EXERCISE TASK
Rewrite the items below, swapping every "Viewport" for "Display" and leaving everything else unchanged.

INPUT
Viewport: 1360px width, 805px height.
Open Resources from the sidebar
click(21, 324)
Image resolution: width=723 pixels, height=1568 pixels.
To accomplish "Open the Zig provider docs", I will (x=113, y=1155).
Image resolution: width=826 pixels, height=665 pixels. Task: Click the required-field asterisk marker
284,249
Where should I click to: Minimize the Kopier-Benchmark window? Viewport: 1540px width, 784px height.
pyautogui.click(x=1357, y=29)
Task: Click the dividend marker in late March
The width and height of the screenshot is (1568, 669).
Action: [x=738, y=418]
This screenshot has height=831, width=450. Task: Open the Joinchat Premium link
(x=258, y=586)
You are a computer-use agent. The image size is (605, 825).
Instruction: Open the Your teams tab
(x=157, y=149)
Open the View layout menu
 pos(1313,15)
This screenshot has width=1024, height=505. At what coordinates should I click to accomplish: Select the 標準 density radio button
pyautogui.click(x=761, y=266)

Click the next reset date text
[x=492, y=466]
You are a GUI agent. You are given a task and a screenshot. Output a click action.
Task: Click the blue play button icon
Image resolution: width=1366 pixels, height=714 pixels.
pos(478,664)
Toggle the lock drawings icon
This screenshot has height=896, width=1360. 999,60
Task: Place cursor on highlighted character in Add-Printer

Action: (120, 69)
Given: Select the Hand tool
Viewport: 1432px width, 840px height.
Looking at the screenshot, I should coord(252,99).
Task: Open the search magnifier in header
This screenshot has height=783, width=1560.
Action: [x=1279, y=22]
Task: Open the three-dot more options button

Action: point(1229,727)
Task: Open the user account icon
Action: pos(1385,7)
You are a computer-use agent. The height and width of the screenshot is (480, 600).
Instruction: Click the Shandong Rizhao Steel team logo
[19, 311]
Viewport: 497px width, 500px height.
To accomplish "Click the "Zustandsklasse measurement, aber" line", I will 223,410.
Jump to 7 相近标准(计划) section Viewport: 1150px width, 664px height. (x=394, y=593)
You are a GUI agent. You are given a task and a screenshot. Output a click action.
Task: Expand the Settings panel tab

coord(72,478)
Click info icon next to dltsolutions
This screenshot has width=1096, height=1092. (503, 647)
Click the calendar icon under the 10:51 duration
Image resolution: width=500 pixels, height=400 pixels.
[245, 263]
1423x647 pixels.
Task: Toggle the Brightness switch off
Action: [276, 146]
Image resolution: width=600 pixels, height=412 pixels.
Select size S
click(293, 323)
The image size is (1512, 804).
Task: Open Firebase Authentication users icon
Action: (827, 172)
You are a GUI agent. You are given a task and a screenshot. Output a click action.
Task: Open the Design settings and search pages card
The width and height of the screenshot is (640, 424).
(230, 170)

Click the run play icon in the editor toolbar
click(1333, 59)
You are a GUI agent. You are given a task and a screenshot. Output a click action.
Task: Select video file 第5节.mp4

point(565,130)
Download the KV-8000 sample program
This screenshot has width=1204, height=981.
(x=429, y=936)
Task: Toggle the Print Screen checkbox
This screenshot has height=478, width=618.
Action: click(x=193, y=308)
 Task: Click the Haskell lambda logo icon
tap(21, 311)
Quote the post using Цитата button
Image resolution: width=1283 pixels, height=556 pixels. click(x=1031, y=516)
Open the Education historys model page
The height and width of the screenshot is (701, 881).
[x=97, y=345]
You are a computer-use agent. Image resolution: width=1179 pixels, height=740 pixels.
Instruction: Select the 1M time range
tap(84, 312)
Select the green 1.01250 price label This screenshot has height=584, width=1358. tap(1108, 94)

TASK RESPONSE
Display: 1360px width, 805px height.
Open Resources from the sidebar
click(21, 324)
Image resolution: width=723 pixels, height=1568 pixels.
To accomplish "Open the Zig provider docs", I will (x=113, y=1155).
Image resolution: width=826 pixels, height=665 pixels. Task: Click the required-field asterisk marker
284,249
Where should I click to: Minimize the Kopier-Benchmark window? Display: 1540px width, 784px height.
pyautogui.click(x=1357, y=29)
Task: Click the dividend marker in late March
The width and height of the screenshot is (1568, 669).
Action: [x=738, y=418]
This screenshot has height=831, width=450. Task: Open the Joinchat Premium link
(x=258, y=586)
You are a computer-use agent. The image size is (605, 825).
Instruction: Open the Your teams tab
(x=157, y=149)
Open the View layout menu
 pos(1313,15)
This screenshot has width=1024, height=505. At what coordinates should I click to accomplish: Select the 標準 density radio button
pyautogui.click(x=761, y=266)

Click the next reset date text
[x=492, y=466]
You are a GUI agent. You are given a task and a screenshot. Output a click action.
Task: Click the blue play button icon
Image resolution: width=1366 pixels, height=714 pixels.
pos(478,664)
Toggle the lock drawings icon
This screenshot has height=896, width=1360. 999,60
Task: Place cursor on highlighted character in Add-Printer

Action: (120, 69)
Given: Select the Hand tool
Display: 1432px width, 840px height.
Looking at the screenshot, I should coord(252,99).
Task: Open the search magnifier in header
This screenshot has height=783, width=1560.
Action: [x=1279, y=22]
Task: Open the three-dot more options button

Action: point(1229,727)
Task: Open the user account icon
Action: pos(1385,7)
You are a computer-use agent. The height and width of the screenshot is (480, 600).
Instruction: Click the Shandong Rizhao Steel team logo
[19, 311]
Display: 497px width, 500px height.
To accomplish "Click the "Zustandsklasse measurement, aber" line", I will 223,410.
Jump to 7 相近标准(计划) section Display: 1150px width, 664px height. (x=394, y=593)
You are a GUI agent. You are given a task and a screenshot. Output a click action.
Task: Expand the Settings panel tab

coord(72,478)
Click info icon next to dltsolutions
This screenshot has width=1096, height=1092. (503, 647)
Click the calendar icon under the 10:51 duration
Image resolution: width=500 pixels, height=400 pixels.
[245, 263]
1423x647 pixels.
Task: Toggle the Brightness switch off
Action: [276, 146]
Image resolution: width=600 pixels, height=412 pixels.
Select size S
click(293, 323)
The image size is (1512, 804).
Task: Open Firebase Authentication users icon
Action: (827, 172)
You are a GUI agent. You are given a task and a screenshot. Output a click action.
Task: Open the Design settings and search pages card
The width and height of the screenshot is (640, 424).
(230, 170)

Click the run play icon in the editor toolbar
click(1333, 59)
You are a GUI agent. You are given a task and a screenshot. Output a click action.
Task: Select video file 第5节.mp4

point(565,130)
Download the KV-8000 sample program
This screenshot has width=1204, height=981.
(x=429, y=936)
Task: Toggle the Print Screen checkbox
This screenshot has height=478, width=618.
Action: click(x=193, y=308)
 Task: Click the Haskell lambda logo icon
tap(21, 311)
Quote the post using Цитата button
Image resolution: width=1283 pixels, height=556 pixels. click(x=1031, y=516)
Open the Education historys model page
The height and width of the screenshot is (701, 881).
[x=97, y=345]
You are a computer-use agent. Image resolution: width=1179 pixels, height=740 pixels.
Instruction: Select the 1M time range
tap(84, 312)
Select the green 1.01250 price label This screenshot has height=584, width=1358. tap(1108, 94)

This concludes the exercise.